Hacker News new | past | comments | ask | show | jobs | submit login
SIMD / GPU Friendly Branchless Binary Search (demofox.org)
82 points by Atrix256 on June 20, 2017 | hide | past | favorite | 46 comments



I was stumped as to how this was possible, until I saw that it relied on memory access relative to a computed offset, for which as far as I know there are no SIMD instructions. I guess it could be argued that a texture in a shader would provide similar functionality.

Also of interest are sorting networks https://en.wikipedia.org/wiki/Sorting_network which can be used to perform branchless sort on parallel hardware.


Since the title mentioned GPU-friendliness: GPUs are built all around scatter/gather memory accesses. The actual performance of memory accesses of course still depends on locality. The first load in a parallel binary search will be fast, since all threads will load the same element, later loads can get progressively worse.

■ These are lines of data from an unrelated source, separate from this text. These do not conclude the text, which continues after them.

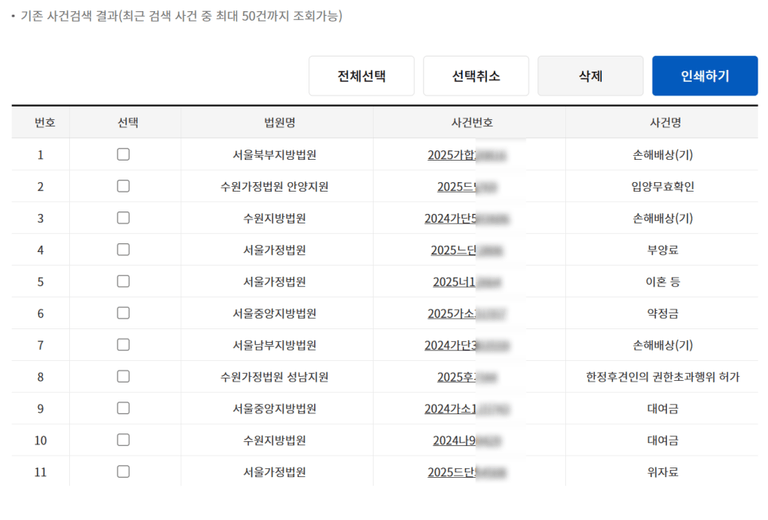Tick the checkbox for 서울남부지방법원 row
Screen dimensions: 768x520
click(123, 345)
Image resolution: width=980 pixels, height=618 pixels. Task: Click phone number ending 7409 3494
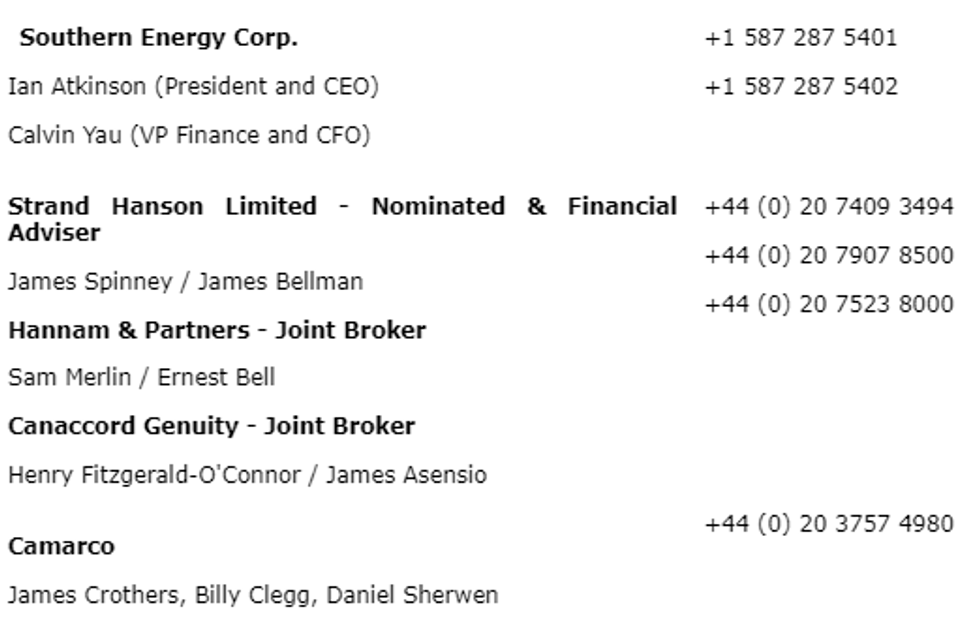click(829, 207)
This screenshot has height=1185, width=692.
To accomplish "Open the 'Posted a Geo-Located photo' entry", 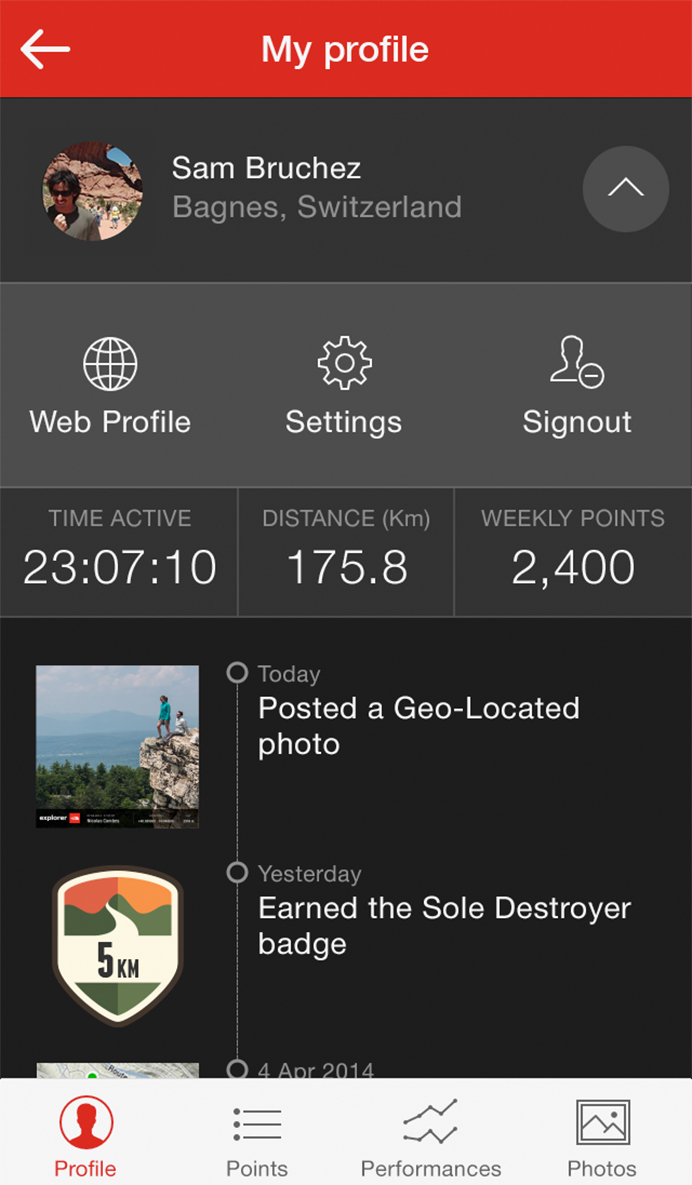I will pos(419,726).
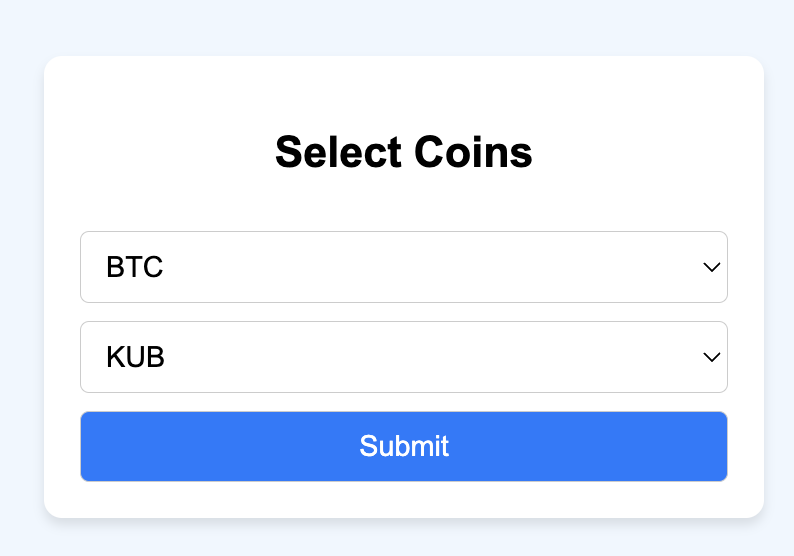
Task: Submit the selected coin pair
Action: click(403, 446)
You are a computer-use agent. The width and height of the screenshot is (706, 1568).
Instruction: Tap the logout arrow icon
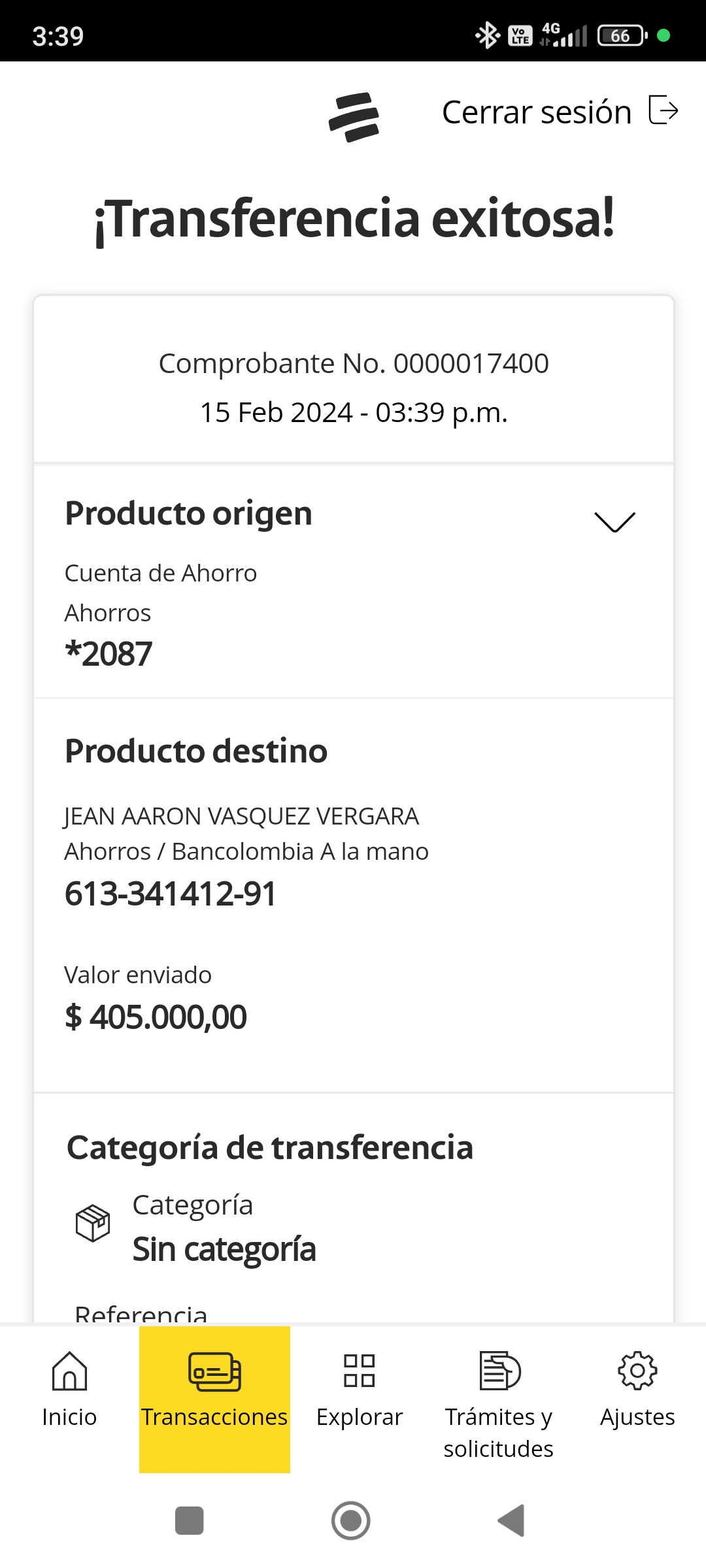[x=663, y=110]
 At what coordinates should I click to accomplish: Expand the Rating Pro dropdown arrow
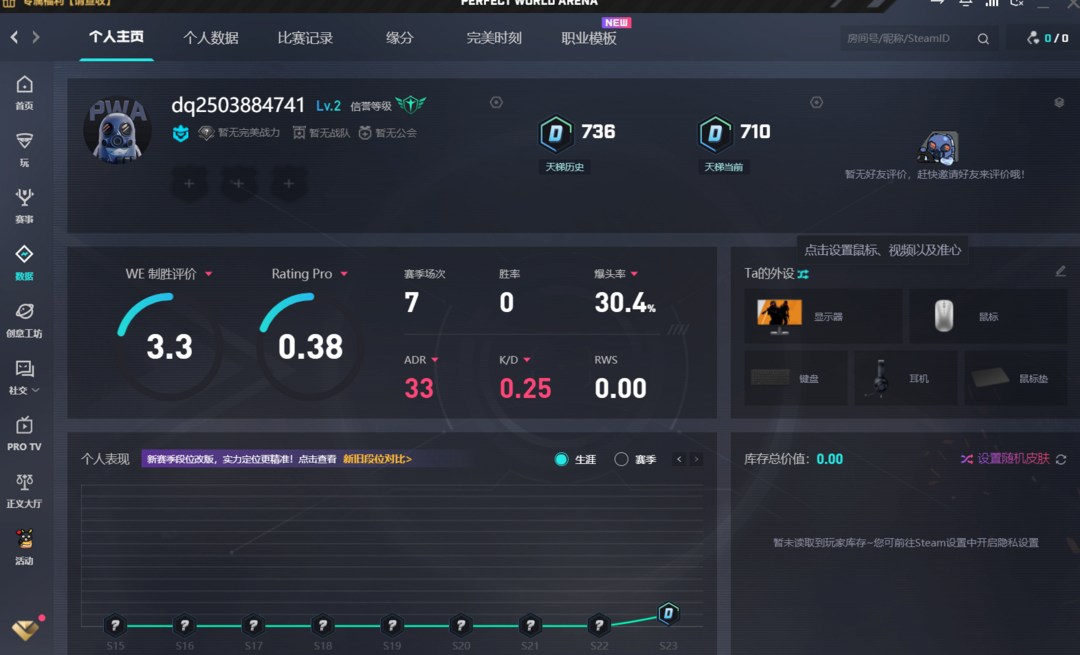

That said, the code in the article doesn't actually improve anything specifically for GPUs, because standard binary searches are already "branchless" for practical purposes. Really, the only difference between the article and a standard binary search is that the code in the article has manually unrolled the search loop. That, plus some (not all) binary search implementations can do an early-out if the comparison happens to hit equality.

None of these changes make a SIMD- or GPU-specific difference, because loop unrolling doesn't make a difference in terms of control-flow divergence.


> memory access relative to a computed offset, for which as far as I know there are no SIMD instructions.

Sure there are?

VGATHERDPD and friends. They have been there for a couple of generations, but are only now getting fast.


I think in order to really reap the benefits of this you'll want to actually reorganize the in-memory layout of the trees in order to make sure all elements needed for the comparison end up in the same cache line.

I haven't been following this closely, but the last time I checked scatter-gather loads were really really slow.

Chapter 3.3 from page 27 (PDF page 43) on of this be interesting: https://www.researchgate.net/profile/Florian_Gross/publicati...

Also contains a survey of some other related data structures and algorithms.


As the saying goes, "memory is the new disk". Data structures like B-trees which were designed to improve the performance of data accesses from disk are now useful for improving the performance of algorithms in memory.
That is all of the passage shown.